By the mid 1950’s Moab was bursting at the seams with thousands of prospectors for uranium. They came to make millions, but few did. The price of ore fell and the miners left. A processing plant for uranium ore opened in 1956 and closed in 1984. What the prospectors left on the landscape is a network of ugly and rugged roads to their would-be mines, to their lost fortunes. Today, jeeps venture these dare-devil roads. The perfect wedding for me would be to a jeeper, because he can pick me up along some jeep road where most of the trails end. Open for proposals.
“The desert is a good school in which to observe the cleverness . . . of survival under pitiless opposition. Life could not change the sun or water, so it changed itself”—John Steinbeck
This country has lured me in, captured me, and after twenty days, has not let go. From the edge of this island in the sky it is possible to gaze down on the backs of soaring birds, and I shall go there tomorrow for more of it.

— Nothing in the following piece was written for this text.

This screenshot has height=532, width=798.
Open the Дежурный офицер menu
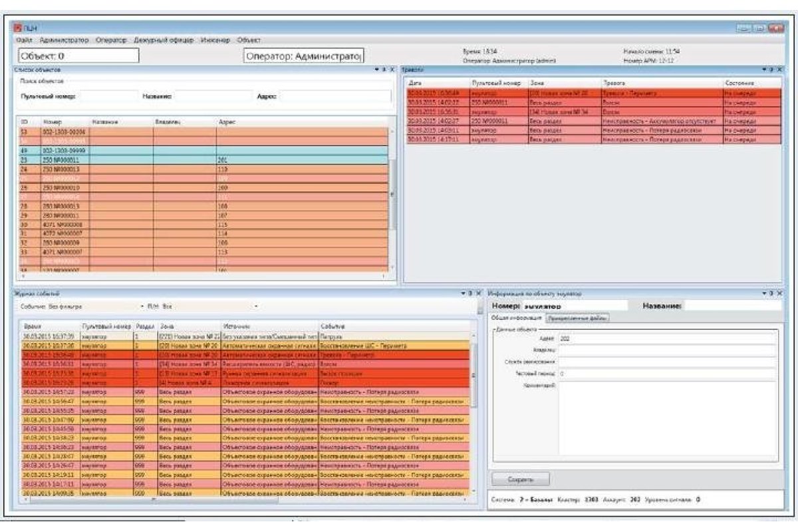coord(163,41)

Plants and animals with remarkable adaptations for desert survival greet me with apathy. Some escape the average hell and live in nooks where the desert is less harsh—cottonwoods, single-leaf mahogany. Some live only when the desert relents its cruelty—the annuals—and resign their species to seed for the harsh times of year. And some, like the juniper, just stick it out in some crack in rock and simply die back if rain delays its blessing.
Along the great river, everything changes. Anything can grow. But just a hundred feet from the river, life in all its starkness resumes.